La Red Nacional de Monitoreo de Dalbulus maidis difundió su informe número 41 y confirmó un comportamiento dispar de la chicharrita del maíz en las distintas regiones productivas del país.
Según el informe de la Red, mientras el NOA y el Centro Norte mantienen poblaciones estables, el NEA y el Centro Sur registraron incrementos, y el Litoral mostró una leve retracción.
Desde la Red Nacional remarcaron que el grueso de la cosecha 2025/26 ya se encuentra fuera de riesgo, aunque insistieron en la necesidad de sostener el monitoreo y eliminar maíces voluntarios o “guachos”.
Según el relevamiento realizado entre el 18 de abril y el 1 de mayo de 2026, los síntomas foliares compatibles con Spiroplasma y los impactos sobre espigas son mínimos en las zonas no endémicas. Sin embargo, en las regiones históricamente afectadas, especialmente NOA y NEA, continúan observándose avances de la enfermedad y daños puntuales en algunos híbridos.
El Dalbulus maidis y las enfermedades que transmite estuvieron presentes históricamente en el NOA y NEA, por eso es esperable que aparezcan síntomas. El objetivo es que el impacto sobre espiga siempre quede por debajo del 10%”, explicó Alejandro Vera, coordinador de la Red Nacional de Monitoreo.
El especialista señaló que la estrategia de manejo debe sostenerse sobre una “pirámide” basada en el monitoreo permanente, la elección de híbridos tolerantes y aplicaciones oportunas según los datos relevados en campo. Además, advirtió que en las zonas de siembra temprana será clave controlar los maíces “guachos” si las heladas no son suficientes. “Los maíces voluntarios funcionan como un puente verde para la chicharrita y representan un componente epidemiológico crítico”, indicó Vera.
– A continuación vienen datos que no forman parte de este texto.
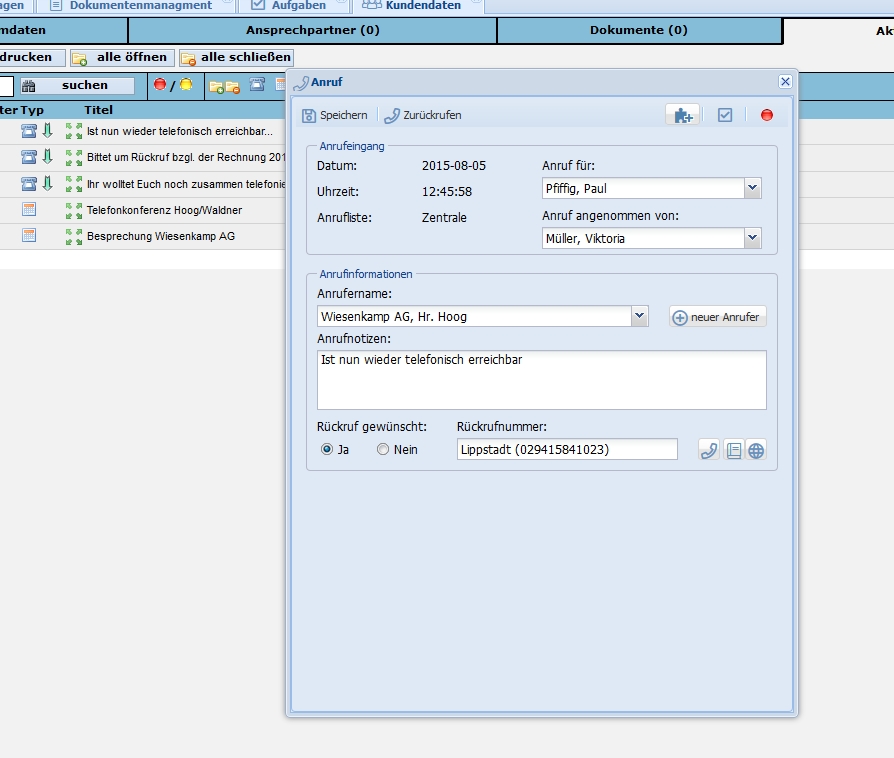
Task: Toggle the checkmark box in Anruf toolbar
Action: pyautogui.click(x=725, y=115)
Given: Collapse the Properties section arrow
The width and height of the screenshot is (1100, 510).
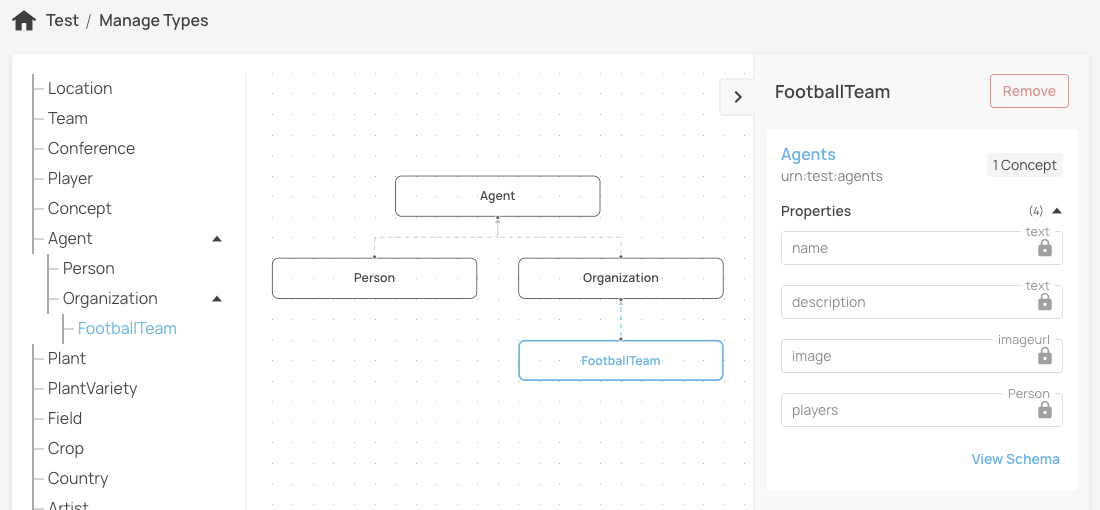Looking at the screenshot, I should coord(1057,211).
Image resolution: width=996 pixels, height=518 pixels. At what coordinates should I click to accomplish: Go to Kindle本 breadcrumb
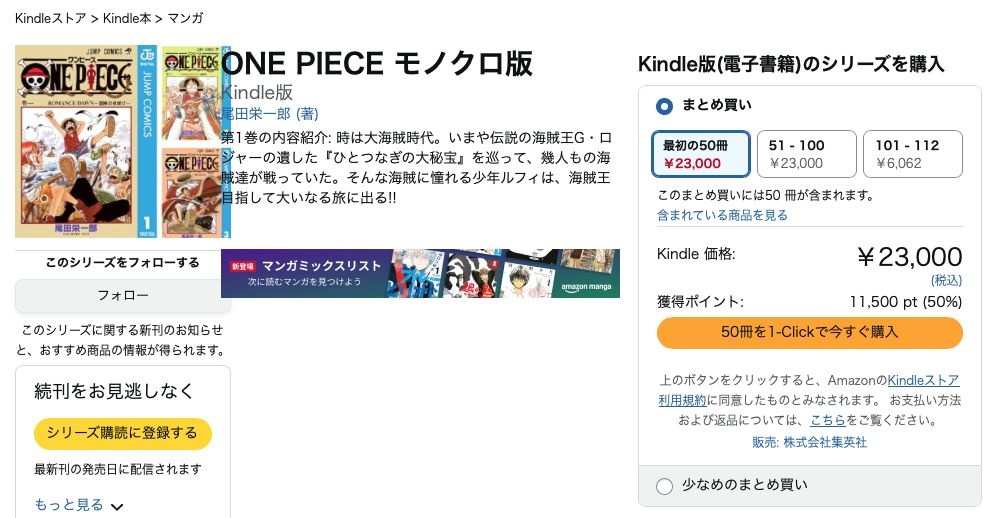pos(127,18)
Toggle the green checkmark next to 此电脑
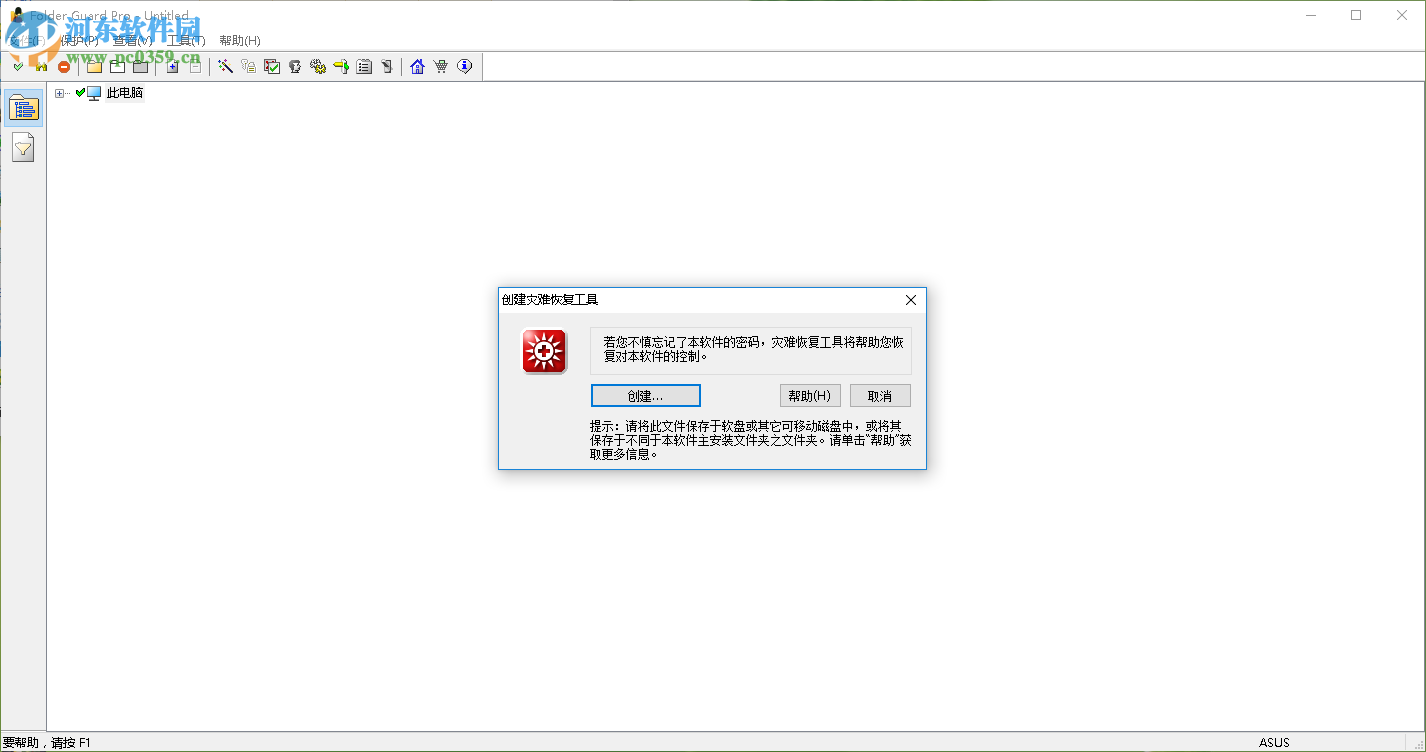Viewport: 1426px width, 752px height. [x=80, y=92]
Qué ocurre en cada región NOA: presión alta y síntomas en espigas
En la región endémica del NOA, donde el 86% de las trampas se ubicó sobre cultivos en estados reproductivos avanzados (R5-R6), la situación se mantuvo estable respecto del informe anterior. La chicharrita fue detectada en todas las localidades monitoreadas y el 82% registró capturas superiores a 100 adultos por trampa. Además, se observó una progresión de síntomas foliares y, en algunos híbridos, daños a nivel de espiga.
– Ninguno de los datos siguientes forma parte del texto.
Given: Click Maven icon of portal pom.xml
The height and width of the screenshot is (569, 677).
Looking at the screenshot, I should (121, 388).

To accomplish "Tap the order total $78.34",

NEA: aumento poblacional y más síntomas
En el NEA, otra de las zonas históricas de presencia del vector, el informe mostró una fase de incremento poblacional. Allí, el 71% de las localidades registró más de 100 adultos por trampa. En paralelo, avanzó la sintomatología asociada al complejo de achaparramiento del maíz y también se detectaron alteraciones en espigas de determinados híbridos. Litoral: leve retracción
En la región del Litoral, el 88% de las trampas registró capturas de chicharrita y el 37% se ubicó en la categoría más alta, principalmente en localidades de Entre Ríos. Sin embargo, el promedio de individuos detectados mostró una reducción respecto de mediciones anteriores. Centro-Norte: continúan los incrementos
El Centro-Norte presentó un crecimiento en las detecciones: el 96% de las localidades monitoreadas registró presencia del insecto y el 58% alcanzó la categoría máxima de capturas.
Centro-Sur: baja incidencia
En el Centro-Sur, casi la mitad de las localidades monitoreadas no registró capturas de chicharritas. Un 21% detectó presencia mínima, con entre 1 y 4 adultos por trampa.
La clave: monitoreo y manejo integrado
Desde la Red Nacional de Monitoreo insistieron en que la campaña deja una enseñanza clara: el monitoreo constante y el manejo integrado son fundamentales para reducir el impacto del Dalbulus maidis. En especial, remarcaron la necesidad de eliminar los maíces “guachos”, ya que funcionan como reservorio del vector entre campañas y favorecen la continuidad del ciclo epidemiológico.